Consider a minimax problem $$\inf_{x\in X} \sup_{y\in Y} L(x,y)$$ where $L$ is convex in $x$ and concave in $y$. Assume that $$\inf_x \sup_y L(x,y) = \sup_y \inf_x L(x,y)$$ and all the inf's and sup's are attainable(if they are not infinity). I also want to add that $X$, $Y$ are typically closed convex set in $\mathbb{R}^n$(not necessarily compact).
The background of the problem is that such convex-concave saddle point problems often occur in the primal-dual formulation of convex optimization.
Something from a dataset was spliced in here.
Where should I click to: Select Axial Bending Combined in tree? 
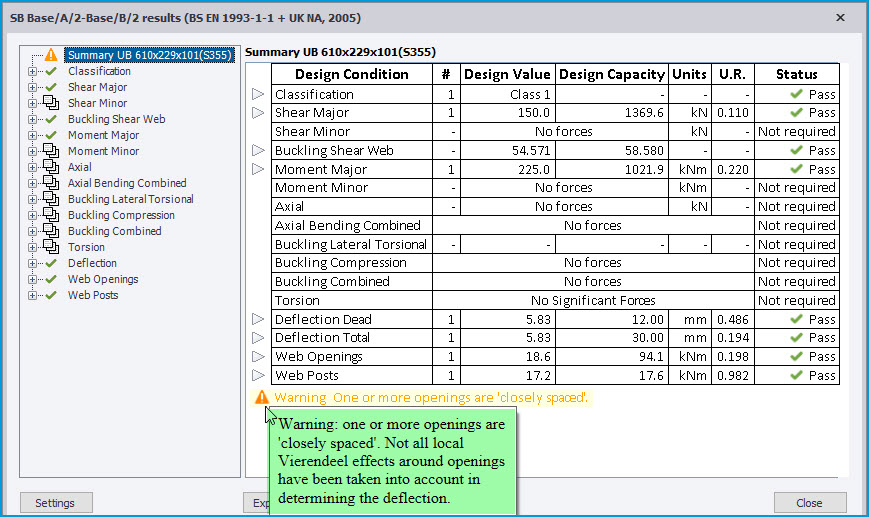pos(127,183)
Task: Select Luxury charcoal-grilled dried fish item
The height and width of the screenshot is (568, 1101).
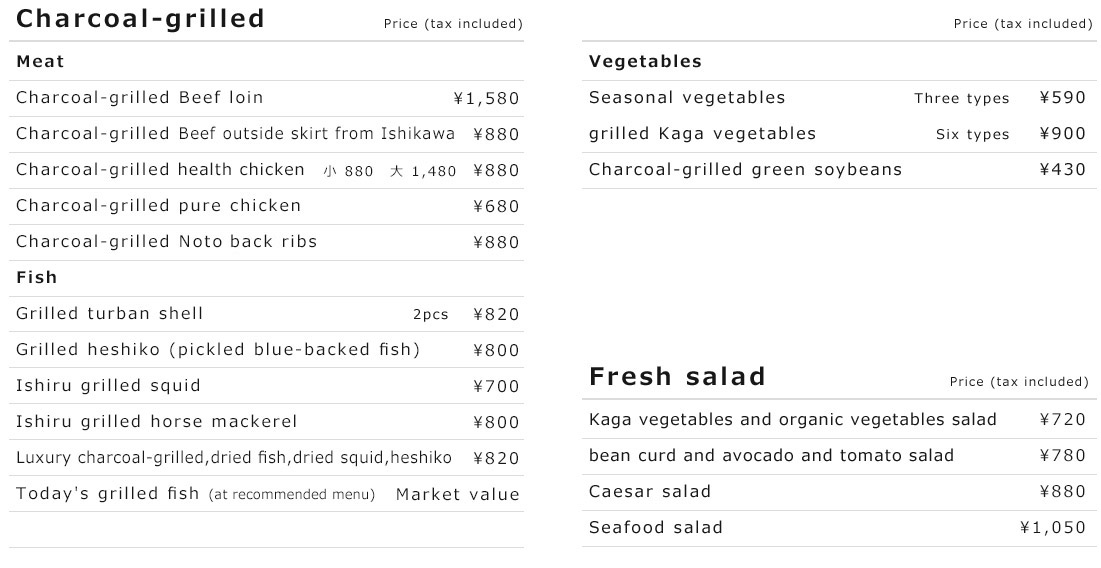Action: (x=234, y=458)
For example, in a standard linear programming, the primal-dual problem is $\min_{x\ge 0}\max_{y\in \mathbb{R}^m} L(x,y)= c^T x+y^T b-y^T A x$.
Now let $z=(x,y)$ and $Z^*$ denote the solution set of $z$ for the minimax problem $L(z)=L(x,y)$.
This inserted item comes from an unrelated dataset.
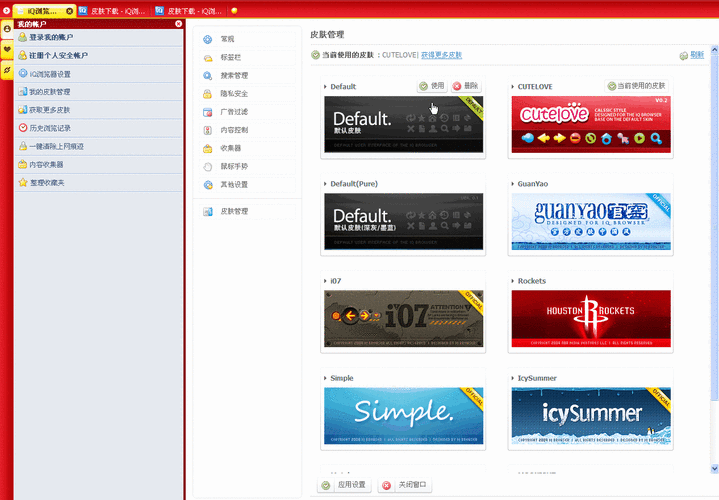Close the 我的帐户 sidebar panel
This screenshot has height=500, width=719.
point(178,23)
Let $X^*$ denote the set of $x$ which minimizes $\sup_y L(x,y)$. Similarly, let $Y^*$ denote the set of $y$ which maximizes $\inf_x L(x,y)$.
I wonder if there is some relation beween $Z^*$ and $X^* \times Y^*$. I want to show that $X^*\times Y^* = Z^*$. I have shown that $X^*\times Y^* \subset Z^*$, but I cannot prove the other way. Can somebody give me a hint on whether the statement is true or not?
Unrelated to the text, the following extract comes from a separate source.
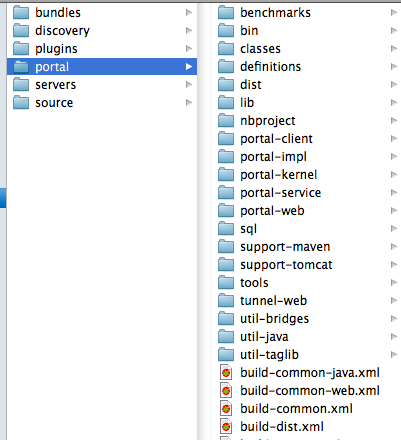The image size is (401, 440).
Task: Expand the plugins folder arrow
Action: coord(189,49)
Remark 1 This is a "concurrent" question with this. That question is still open and I tried to answer it but finally found that the two questions are equivalent, i.e., if I can show that $Z^*=X^*\times Y^*$, then I can also show that the solution of a minimax problem is a saddle point and vice versa.
Remark 2 To show $X^*\times Y^* \subset Z^*$, we only need to notice that for any $(x^*,y^*)\in (X^*,Y^*)$,
$$\sup_{y} \inf_{x} L(x,y)= \inf_{x} L(x,y^*)\le L(x^*,y^*)\le \sup_y L(x^*,y)= \inf_x \sup_{y} L(x,y) $$ Since we also assume minimax equality holds, $\sup_{y} \inf_{x} L(x,y)= \inf_x \sup_{y} L(x,y)$, the equalities holds throughout above.
If $L(x,y)=x^2-y^2$, then $Z^\ast=\{ (a,\pm a): a\in\mathbb R \}$ while $X^\ast=Y^\ast=\{ 0\}$.
In case $L(x,y)$ is the lagrangian of some linear programing, the same problem arises, in order to study the saddle point, I would resort to the KKT conditions which gives a full characterization of the solutions.